Quiero insistir, pues, en la inversión simbólica llevada a cabo por Martí de la jerarquía que caracteriza al género épico; da igual que atendamos a la epopeya homérica, como hcimos antes a propósito de del Canto VI de la Iliada, o que nos fijemos en nuestras narraciones de gesta primitiva o que recordemos al mismísimo Don Quijote en su discurso sobre la caballería andante:

Para cuya seguridad, andando más los tiempos y más la malicia, se instituyó la orden de los caballeros andantes, para defender las doncellas, amparar las viudas y socorrer a los huérfanos y menesterosos (…)

Jerarquía en que el héroe o el caballero protegen al débil y sirven a un señor, rey, príncipe o dama, en cuyo nombre actúan y de quienes parte la coherencia de sus actos.
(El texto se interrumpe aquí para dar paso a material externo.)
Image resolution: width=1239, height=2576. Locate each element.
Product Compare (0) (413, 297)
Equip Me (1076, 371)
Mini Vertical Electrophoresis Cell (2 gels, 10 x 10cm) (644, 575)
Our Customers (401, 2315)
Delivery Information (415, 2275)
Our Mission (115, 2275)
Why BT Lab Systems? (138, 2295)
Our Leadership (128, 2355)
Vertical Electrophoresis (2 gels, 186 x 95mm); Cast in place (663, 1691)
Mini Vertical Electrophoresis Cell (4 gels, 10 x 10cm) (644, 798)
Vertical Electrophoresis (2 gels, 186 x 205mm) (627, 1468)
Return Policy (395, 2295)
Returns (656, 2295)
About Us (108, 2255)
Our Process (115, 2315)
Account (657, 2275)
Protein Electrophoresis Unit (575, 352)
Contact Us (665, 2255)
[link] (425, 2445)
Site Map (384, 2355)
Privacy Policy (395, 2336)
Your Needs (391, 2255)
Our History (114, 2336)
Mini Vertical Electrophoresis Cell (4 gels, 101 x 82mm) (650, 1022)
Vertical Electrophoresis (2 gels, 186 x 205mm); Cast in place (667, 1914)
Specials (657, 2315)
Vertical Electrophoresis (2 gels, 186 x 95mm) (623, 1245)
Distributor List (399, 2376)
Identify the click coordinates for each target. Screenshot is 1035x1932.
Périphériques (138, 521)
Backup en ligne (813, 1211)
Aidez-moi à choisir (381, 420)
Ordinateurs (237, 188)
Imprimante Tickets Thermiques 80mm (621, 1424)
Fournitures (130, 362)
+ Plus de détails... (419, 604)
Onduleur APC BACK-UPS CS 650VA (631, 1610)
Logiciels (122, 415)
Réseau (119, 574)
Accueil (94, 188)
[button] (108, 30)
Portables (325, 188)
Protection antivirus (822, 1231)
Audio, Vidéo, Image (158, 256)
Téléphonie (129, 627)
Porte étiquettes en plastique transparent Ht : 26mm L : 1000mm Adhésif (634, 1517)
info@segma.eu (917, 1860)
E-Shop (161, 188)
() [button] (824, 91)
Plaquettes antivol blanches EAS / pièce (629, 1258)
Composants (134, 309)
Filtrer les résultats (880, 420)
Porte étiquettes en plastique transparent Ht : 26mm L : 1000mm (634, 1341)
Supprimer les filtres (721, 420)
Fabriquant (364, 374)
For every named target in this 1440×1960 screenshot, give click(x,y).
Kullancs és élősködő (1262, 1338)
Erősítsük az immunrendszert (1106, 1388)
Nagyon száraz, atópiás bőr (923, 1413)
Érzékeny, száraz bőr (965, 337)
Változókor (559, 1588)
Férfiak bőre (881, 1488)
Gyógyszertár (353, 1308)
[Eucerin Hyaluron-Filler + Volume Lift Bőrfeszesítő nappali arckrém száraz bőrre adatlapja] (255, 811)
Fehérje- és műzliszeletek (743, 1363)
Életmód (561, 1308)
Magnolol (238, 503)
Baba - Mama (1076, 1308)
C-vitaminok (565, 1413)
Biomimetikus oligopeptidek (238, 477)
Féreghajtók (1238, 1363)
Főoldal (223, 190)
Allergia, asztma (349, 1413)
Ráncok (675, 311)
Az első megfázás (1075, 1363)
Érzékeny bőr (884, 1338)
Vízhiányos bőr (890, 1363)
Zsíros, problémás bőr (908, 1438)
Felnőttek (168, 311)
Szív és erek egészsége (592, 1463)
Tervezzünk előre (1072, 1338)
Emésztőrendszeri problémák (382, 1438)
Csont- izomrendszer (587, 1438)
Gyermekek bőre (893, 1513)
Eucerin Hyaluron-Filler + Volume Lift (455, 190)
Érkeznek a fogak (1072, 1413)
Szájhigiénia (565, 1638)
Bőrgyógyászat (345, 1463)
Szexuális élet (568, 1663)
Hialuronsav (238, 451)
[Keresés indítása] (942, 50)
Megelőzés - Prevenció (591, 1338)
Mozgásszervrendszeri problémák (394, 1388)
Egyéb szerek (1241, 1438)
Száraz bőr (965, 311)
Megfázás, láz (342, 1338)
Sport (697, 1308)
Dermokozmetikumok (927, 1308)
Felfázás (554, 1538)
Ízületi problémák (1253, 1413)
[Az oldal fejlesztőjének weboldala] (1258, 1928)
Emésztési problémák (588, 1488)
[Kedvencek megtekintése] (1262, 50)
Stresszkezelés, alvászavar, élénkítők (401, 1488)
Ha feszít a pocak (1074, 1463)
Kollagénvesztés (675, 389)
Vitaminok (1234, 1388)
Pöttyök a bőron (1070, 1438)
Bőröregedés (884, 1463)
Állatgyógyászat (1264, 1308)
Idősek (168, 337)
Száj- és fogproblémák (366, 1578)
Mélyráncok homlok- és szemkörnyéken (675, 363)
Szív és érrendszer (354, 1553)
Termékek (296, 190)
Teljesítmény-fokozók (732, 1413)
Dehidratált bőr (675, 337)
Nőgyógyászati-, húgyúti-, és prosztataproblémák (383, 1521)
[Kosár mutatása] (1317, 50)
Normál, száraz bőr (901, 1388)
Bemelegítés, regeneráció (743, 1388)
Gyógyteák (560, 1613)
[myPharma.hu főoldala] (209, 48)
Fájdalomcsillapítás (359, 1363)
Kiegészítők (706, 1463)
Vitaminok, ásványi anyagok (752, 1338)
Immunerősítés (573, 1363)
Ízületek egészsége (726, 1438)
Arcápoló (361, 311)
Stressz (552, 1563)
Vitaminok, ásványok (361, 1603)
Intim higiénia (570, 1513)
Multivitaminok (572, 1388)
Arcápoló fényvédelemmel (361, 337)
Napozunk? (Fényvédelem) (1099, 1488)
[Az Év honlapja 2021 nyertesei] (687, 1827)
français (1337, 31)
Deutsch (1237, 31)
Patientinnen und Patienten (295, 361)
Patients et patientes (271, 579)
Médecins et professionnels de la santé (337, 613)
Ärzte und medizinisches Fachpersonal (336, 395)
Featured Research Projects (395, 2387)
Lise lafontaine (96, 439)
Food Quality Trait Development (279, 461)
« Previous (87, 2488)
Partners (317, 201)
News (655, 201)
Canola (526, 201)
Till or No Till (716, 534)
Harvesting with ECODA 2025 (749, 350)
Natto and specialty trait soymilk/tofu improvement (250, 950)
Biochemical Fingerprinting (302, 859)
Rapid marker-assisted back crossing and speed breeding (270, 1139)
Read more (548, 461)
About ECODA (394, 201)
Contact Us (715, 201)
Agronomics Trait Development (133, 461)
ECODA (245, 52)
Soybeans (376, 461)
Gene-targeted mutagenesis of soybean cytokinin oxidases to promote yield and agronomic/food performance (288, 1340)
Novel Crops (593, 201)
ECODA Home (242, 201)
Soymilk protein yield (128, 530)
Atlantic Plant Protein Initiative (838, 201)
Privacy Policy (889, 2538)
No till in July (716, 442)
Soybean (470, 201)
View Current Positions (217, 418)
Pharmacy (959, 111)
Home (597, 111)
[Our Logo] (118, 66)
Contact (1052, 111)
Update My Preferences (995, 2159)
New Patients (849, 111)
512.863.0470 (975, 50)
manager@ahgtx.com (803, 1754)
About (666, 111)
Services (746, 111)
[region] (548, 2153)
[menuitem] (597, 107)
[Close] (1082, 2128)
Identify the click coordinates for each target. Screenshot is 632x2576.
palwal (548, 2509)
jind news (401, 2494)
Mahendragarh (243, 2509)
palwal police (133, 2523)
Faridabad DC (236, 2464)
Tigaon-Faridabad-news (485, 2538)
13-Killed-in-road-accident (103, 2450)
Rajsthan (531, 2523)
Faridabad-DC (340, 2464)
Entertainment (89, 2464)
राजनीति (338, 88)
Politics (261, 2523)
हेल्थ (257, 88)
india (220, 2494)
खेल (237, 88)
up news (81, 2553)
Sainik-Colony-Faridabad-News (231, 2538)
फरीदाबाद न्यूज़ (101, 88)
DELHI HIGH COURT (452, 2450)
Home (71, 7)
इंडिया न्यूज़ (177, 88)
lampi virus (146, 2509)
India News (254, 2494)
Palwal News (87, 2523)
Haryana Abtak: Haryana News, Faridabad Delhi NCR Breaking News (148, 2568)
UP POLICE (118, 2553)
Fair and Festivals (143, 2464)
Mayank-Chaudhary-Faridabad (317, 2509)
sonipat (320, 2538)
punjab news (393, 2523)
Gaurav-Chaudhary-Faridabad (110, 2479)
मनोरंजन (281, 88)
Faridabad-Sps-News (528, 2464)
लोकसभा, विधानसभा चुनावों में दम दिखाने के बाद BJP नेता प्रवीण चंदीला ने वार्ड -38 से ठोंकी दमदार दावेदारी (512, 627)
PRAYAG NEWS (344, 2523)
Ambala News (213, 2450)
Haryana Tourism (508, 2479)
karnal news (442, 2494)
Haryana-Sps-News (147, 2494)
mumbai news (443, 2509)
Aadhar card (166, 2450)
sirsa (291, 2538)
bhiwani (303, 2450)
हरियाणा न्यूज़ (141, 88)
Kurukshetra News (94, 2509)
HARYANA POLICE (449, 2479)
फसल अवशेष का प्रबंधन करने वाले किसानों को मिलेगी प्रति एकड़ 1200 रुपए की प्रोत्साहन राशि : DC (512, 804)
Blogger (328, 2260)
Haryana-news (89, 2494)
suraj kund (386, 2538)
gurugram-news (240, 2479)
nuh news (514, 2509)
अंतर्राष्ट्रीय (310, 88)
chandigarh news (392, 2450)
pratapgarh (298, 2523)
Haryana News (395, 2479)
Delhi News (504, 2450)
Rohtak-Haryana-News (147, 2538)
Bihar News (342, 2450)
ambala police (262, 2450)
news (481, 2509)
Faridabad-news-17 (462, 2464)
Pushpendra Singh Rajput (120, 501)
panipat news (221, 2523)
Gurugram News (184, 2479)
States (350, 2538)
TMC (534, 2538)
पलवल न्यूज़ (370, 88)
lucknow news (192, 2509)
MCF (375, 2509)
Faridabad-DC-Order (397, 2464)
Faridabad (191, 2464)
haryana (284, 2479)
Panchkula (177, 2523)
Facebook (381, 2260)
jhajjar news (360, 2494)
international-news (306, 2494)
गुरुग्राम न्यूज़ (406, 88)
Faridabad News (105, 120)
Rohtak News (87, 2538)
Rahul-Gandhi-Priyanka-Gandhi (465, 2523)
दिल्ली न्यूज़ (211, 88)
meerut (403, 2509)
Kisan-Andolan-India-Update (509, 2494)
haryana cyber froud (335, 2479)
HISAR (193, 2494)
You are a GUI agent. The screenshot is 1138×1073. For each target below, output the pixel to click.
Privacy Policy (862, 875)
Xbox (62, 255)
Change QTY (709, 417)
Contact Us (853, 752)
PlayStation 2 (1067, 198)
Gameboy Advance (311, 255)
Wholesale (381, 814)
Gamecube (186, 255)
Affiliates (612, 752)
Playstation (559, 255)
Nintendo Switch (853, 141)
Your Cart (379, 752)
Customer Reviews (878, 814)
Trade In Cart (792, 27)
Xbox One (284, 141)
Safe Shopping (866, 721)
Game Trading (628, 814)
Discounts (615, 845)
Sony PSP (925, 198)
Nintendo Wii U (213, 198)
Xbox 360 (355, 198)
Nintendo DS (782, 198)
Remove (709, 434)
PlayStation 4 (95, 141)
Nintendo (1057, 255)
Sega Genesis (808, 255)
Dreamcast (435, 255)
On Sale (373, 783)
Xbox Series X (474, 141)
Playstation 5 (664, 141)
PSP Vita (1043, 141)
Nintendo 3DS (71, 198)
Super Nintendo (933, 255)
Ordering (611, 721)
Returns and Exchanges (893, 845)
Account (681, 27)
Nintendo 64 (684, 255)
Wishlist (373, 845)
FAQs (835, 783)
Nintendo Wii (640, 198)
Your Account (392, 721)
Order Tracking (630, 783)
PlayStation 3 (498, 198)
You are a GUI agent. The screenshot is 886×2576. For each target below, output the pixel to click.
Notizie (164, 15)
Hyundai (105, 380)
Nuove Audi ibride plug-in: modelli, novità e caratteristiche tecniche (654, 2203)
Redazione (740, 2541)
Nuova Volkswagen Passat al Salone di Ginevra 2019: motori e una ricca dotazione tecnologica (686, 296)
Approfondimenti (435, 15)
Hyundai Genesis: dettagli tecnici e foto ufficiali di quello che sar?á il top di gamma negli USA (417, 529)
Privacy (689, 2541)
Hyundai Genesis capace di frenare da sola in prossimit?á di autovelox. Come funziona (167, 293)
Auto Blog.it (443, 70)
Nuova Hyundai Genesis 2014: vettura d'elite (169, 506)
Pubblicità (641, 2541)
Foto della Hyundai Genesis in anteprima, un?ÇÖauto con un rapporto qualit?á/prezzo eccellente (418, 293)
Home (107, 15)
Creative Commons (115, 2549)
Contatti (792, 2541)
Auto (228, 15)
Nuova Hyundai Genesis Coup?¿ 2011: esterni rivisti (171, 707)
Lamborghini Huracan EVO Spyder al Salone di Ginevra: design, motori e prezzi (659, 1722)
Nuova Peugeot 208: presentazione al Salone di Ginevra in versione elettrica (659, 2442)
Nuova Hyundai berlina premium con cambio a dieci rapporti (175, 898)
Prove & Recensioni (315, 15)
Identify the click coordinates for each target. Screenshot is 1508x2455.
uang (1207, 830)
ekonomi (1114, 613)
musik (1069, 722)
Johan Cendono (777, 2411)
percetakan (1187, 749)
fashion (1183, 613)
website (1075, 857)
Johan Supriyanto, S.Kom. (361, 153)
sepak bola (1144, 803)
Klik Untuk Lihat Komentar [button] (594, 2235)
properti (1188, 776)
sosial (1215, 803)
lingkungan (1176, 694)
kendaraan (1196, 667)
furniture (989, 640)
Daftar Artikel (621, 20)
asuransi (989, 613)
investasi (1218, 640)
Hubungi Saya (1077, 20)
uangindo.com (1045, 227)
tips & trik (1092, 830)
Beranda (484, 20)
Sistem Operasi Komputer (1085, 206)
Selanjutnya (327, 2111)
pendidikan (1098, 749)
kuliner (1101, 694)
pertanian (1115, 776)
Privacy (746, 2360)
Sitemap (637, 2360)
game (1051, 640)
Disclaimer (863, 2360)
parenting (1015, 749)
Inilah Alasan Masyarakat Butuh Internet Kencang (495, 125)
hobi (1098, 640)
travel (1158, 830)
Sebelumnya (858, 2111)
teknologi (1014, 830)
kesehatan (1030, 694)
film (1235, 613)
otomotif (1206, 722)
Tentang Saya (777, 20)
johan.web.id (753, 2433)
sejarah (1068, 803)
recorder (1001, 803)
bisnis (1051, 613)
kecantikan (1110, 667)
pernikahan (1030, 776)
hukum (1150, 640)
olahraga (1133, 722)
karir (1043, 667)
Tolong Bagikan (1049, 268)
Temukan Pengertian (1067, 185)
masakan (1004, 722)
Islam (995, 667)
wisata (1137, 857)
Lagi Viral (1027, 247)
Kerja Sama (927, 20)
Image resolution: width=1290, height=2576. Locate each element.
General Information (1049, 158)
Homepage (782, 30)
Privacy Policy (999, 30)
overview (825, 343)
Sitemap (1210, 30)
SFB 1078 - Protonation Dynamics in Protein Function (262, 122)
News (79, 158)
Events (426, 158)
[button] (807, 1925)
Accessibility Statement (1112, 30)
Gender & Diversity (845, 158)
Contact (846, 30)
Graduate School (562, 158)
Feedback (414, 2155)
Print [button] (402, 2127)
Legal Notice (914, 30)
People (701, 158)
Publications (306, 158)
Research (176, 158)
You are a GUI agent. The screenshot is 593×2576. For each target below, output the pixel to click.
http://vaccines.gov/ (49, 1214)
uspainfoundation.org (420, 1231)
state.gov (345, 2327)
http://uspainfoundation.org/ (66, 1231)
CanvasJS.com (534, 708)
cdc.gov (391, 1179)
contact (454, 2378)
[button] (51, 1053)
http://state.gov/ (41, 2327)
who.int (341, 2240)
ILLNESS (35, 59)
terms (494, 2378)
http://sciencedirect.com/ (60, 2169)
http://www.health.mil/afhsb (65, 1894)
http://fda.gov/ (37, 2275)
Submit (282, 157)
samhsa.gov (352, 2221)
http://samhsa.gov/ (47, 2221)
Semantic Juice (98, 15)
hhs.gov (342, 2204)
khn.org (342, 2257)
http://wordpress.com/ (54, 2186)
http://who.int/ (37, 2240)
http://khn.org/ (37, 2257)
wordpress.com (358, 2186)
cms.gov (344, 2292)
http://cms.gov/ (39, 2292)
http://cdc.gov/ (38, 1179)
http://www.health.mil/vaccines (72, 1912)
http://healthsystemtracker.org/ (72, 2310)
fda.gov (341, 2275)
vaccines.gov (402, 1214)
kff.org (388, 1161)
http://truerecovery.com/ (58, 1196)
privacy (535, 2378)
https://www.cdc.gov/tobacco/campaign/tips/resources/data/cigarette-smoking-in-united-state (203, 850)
Fijémonos en lo que le ocurre a Martí observando sólo los significativos títulos de cuatro de las quince poemas del Ismaelillo: «Príncipe enano», «Mi caballero», «Mi reyecillo» y (el padre, caballo del joven príncipe) «Sobre mi hombro». En esta composición, a partir de una imagen del todo común y cotidiana -el padre pasea al hijo sobre los hombros- nuestro poeta desarrolla el ciclo de la inversión especular al presentarse a sí mismo como un caballo embridado y dirigido por las manos del niño. De rey, pues a jinete, cumpliendo los pasos intermedios de la gradación. El niño se configura, por un lado, como la única nobleza aceptada por el héroe y anula, con esa imagen invertida, toda la épica antigua. Y estable, por otro lado y de forma implícita, un nuevo modelo de sociedad que sólo -pues el niño es, sobre todo, el símbolo del futuro- en lo por venir, podrá tener realización.

Oigamos a Martí en «Mi caballero»:

Puesto a horcajadas

sobre mi pecho,

bridas forjaba

con mis cabellos.

Y en «Príncipe enano»:

Mi mano, que así embrida

potros y hienas,

va, mansa y obediente,

donde él la lleva

Tal vez, donde mejor se observa la inversión épica es en la composición «Mi reyecillo»:

Mas, yo vasallo

de otro rey vivo,-

un rey desnudo,

blando y rollizo;

su cetro -un beso!

Mi premio -un mimo!

Advirtiéndole, sin embargo:

Mas si amar piensas

el amarillo

rey de los hombres,

¡Muere conmigo!

¿Vivir impuro?

¡No vivas, hijo!

La semiología del Ismaelillo se dispara, en este punto, en todas direcciones: como guardián frente a los tres enemigos cristianos del hombre (mundo, demonio y carne), como futuro, sueño y talismán, hasta la transformación, crisálida del pueblo o prado reverdecido en «Prado lozano»:

Dígame, mi labriego (…)

Dígame de qué ríos

regó ese prado,

que era un valle muy negro

y ahora es lozano?

Sólo por echar a volar de nuevo esas preguntas, como «tábanos fieros» en forma de versos, sólo por despertar a tantos «príncipes enanos» del sueño hipnótico y tecnológico en que la posmodernidad los ha encerrado, quizá valga la pena volver a leer los versos emocionados de Ismaelillo.